L’indomani il furto venne scoperto dal maggiordomo Domenico Barbero, e denunciato al commissariato di Castro Pretorio. Il vice-commissario cavalier Mascioli, noto come abile investigatore, interrogò il personale di servizio dell’ambasciata d’Inghilterra, ma tutti riuscirono a dimostrare la loro innocenza – ricordando però il «servo» nero licenziato dal barone e mettendo la polizia sulle sue tracce. Il brigadiere Vannozzi e la guardia Buesi si presentarono a via del Babuino 36, nella casa della contessa Anna Fugger, presso la quale Alì aveva lavorato l’anno prima «come servo». Benché la contessa lo avesse licenziato, quando Alì si era ritrovato «senza pane e senza tetto» gli dava «ogni tanto qualche lira». Non lo presero lì, ma nel retrobottega della latteria Taddei, al civico 171, dove «il moretto capitava sovente e dove gli era consentito tenere la sua roba».

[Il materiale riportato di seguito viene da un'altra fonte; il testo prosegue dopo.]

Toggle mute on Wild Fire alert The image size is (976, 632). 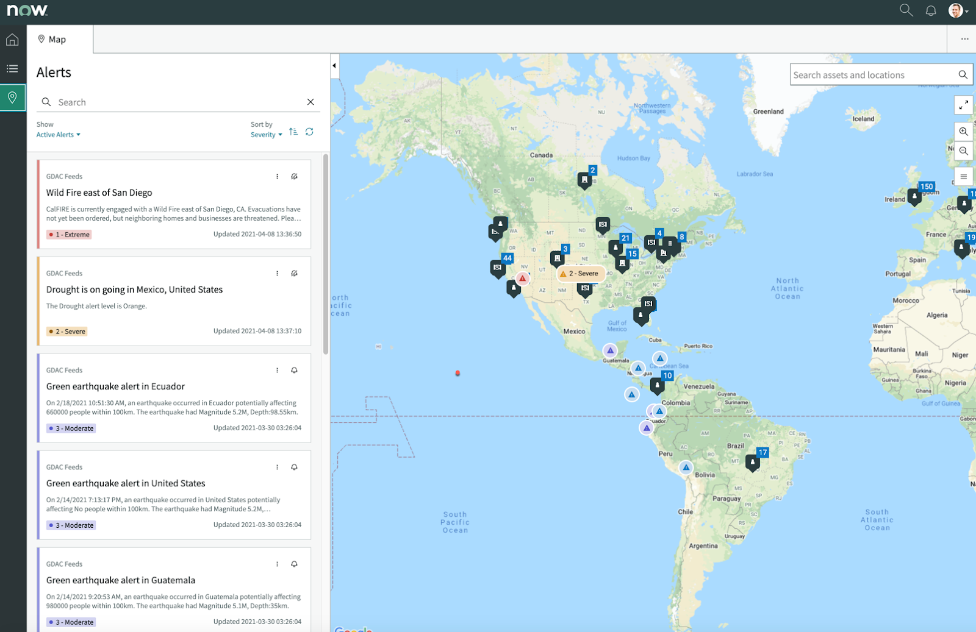point(294,176)
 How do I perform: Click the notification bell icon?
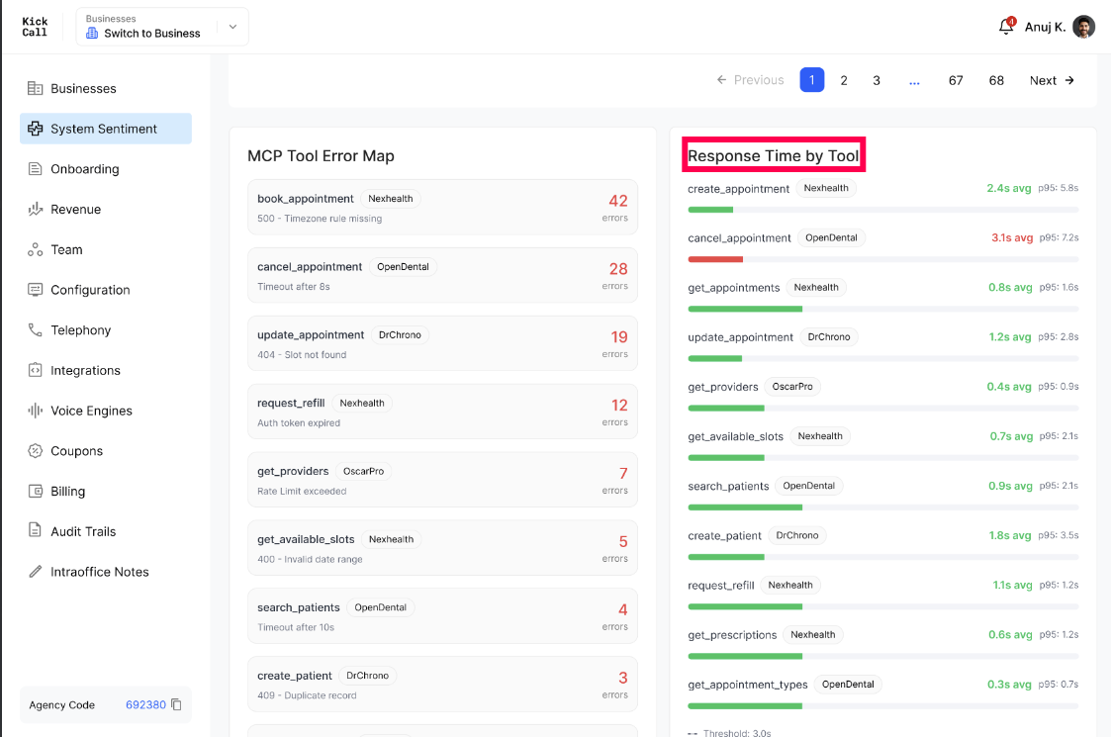1005,27
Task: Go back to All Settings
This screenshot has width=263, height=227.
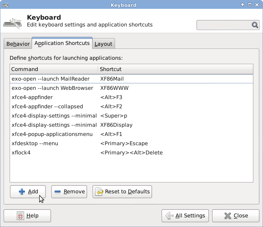Action: pyautogui.click(x=185, y=216)
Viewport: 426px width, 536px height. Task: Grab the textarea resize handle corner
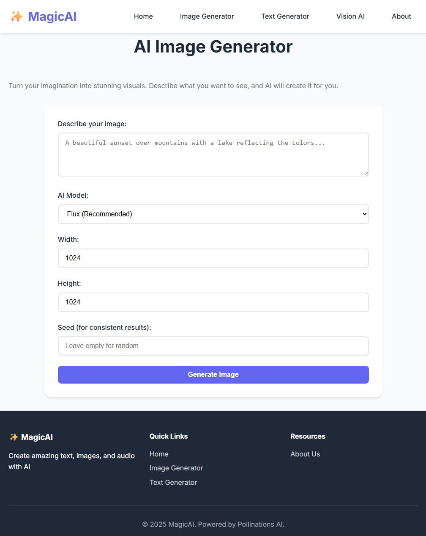[366, 174]
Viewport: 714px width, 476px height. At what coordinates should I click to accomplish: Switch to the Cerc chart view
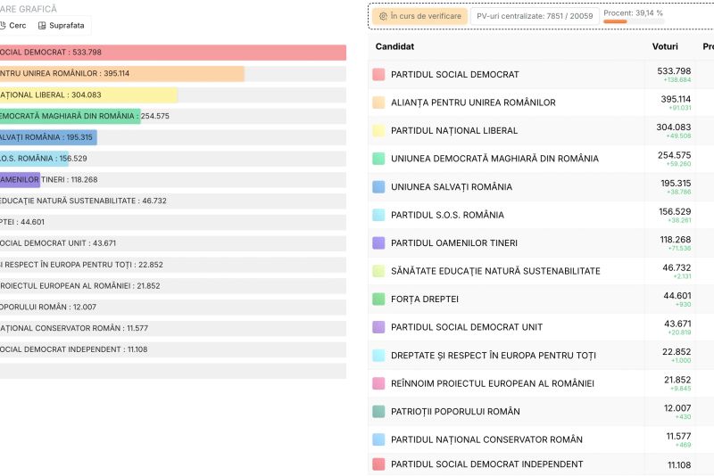(12, 26)
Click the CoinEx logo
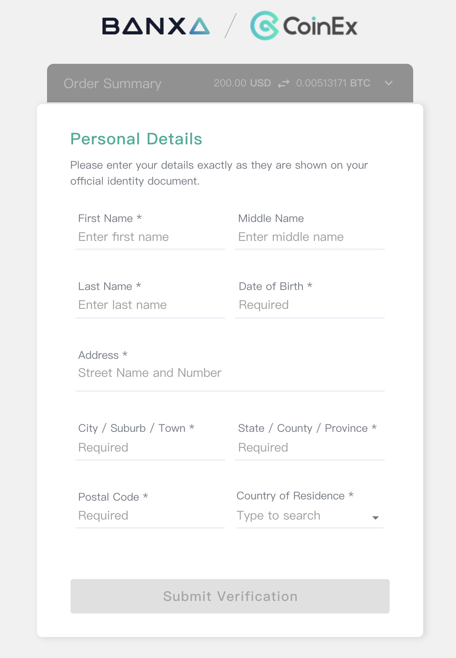Image resolution: width=456 pixels, height=658 pixels. pos(304,26)
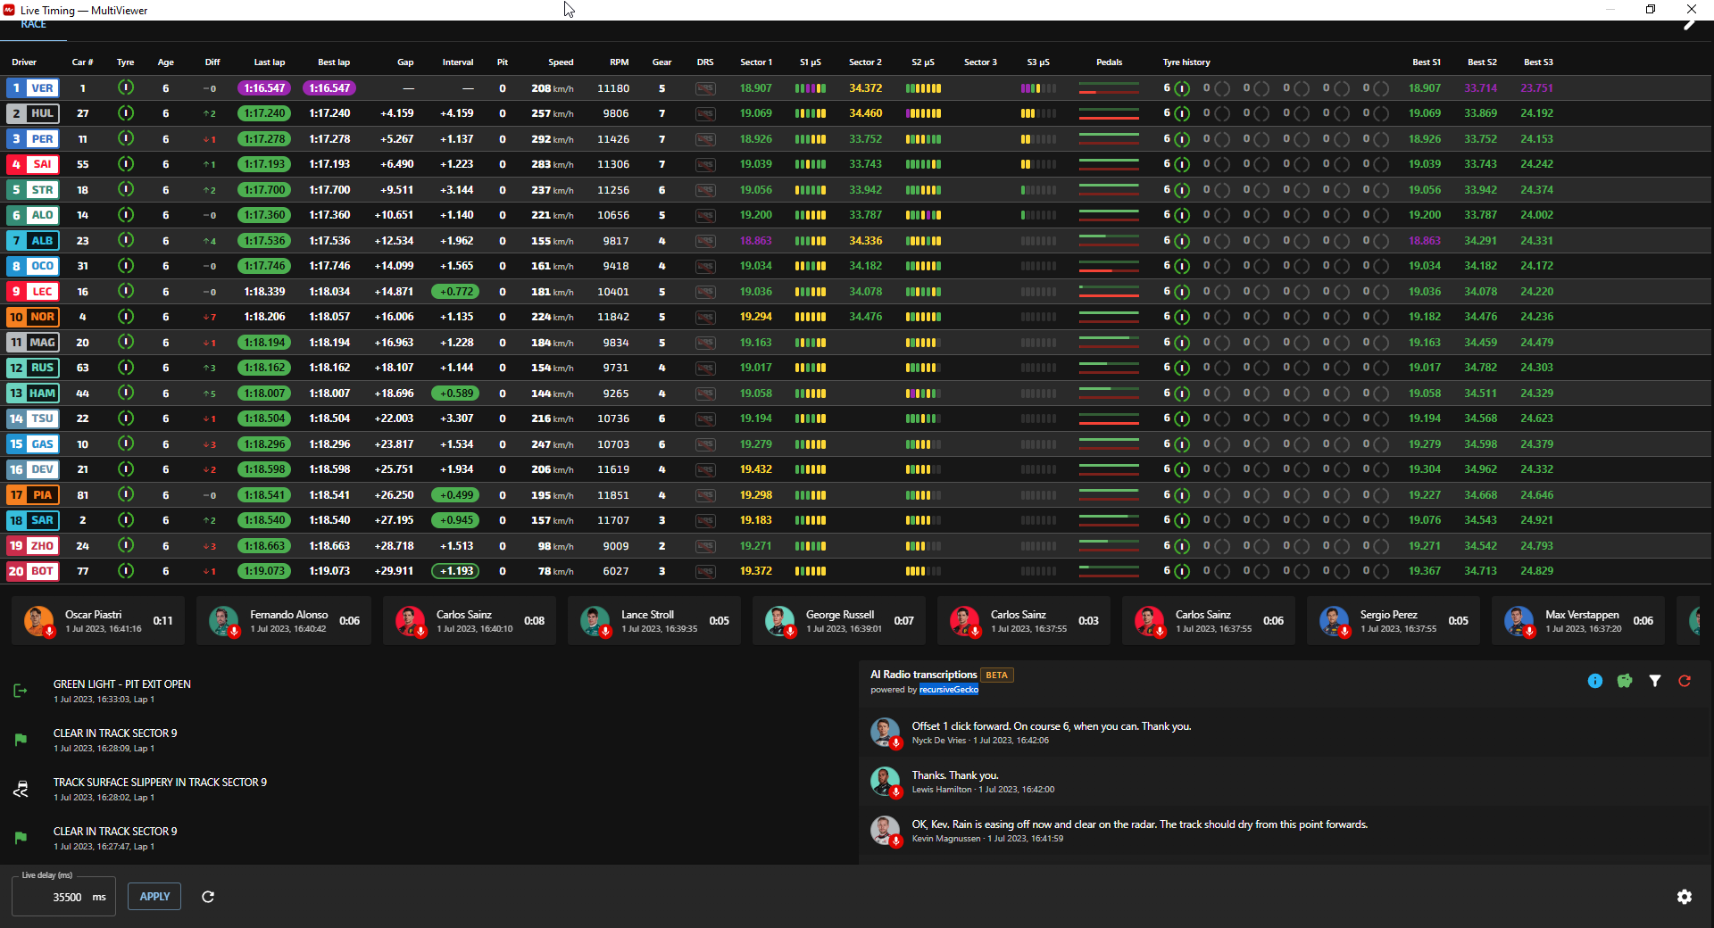Screen dimensions: 1714x928
Task: Click the green piggy bank donate icon
Action: [1624, 681]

Il sudanese fu arrestato e condotto al commissariato di Castro Pretorio. Interrogato dall’esperto Mascioli, dapprima Alì negò tutto, poi confessò, sostenendo di aver commesso il furto «per vendicarsi del licenziamento, che non riteneva giusto». «La Tribuna» accettò la sua motivazione, usando La vendetta del nero come sottotitolo. Dal Conte di Montecristo in poi, il pubblico amava le storie di vendetta, e comprendeva la rabbia di chi cerca di riavere ciò che gli è stato tolto. La refurtiva, trovata durante la perquisizione, oltre agli oggetti già citati comprendeva un timbro d’oro con lo stemma dell’ambasciata e diverse paia di pantaloni, scarpe, maglie e biancheria. I soldi, Alì li aveva già spesi.

Il giornalista (forse uno degli scrittori che collaboravano a «La Tribuna») romanzò la cronaca del furto, usando la deposizione del ladro. Dall’incalzante narrazione trapela una certa simpatia per il Fantomas Alì. Assente invece nelle scarne cronache de «Il Messaggero», «Il Giornale d’Italia» e «Il Popolo romano». L’ultima apparizione di Alì è in un’aula della seconda sezione penale feriale del Tribunale, dove si svolse il processo per direttissima. Ribadì la tesi della vendetta, il difensore (d’ufficio) non riuscì a renderla convincente e il presidente, il cavalier Michele Tommasi, lo condannò a dodici mesi e diciannove giorni di reclusione.

A differenza del Fantomas dei romanzi e dei film – sempre impunito o comunque capace di evadere – Lorenzo Alì finì in prigione, a Regina Coeli. Se amava l’imprendibile criminale (come i suoi contemporanei, come i registi Fritz Lang e Ejzenštejn e poi i surrealisti), avrà ingaggiato un duello con le guardie e le istituzioni, tornando a delinquere. Nessun altro lavoro poteva trovare, nell’Italia xenofoba e incattivita dalla guerra, il «negro» Lorenzo Alì.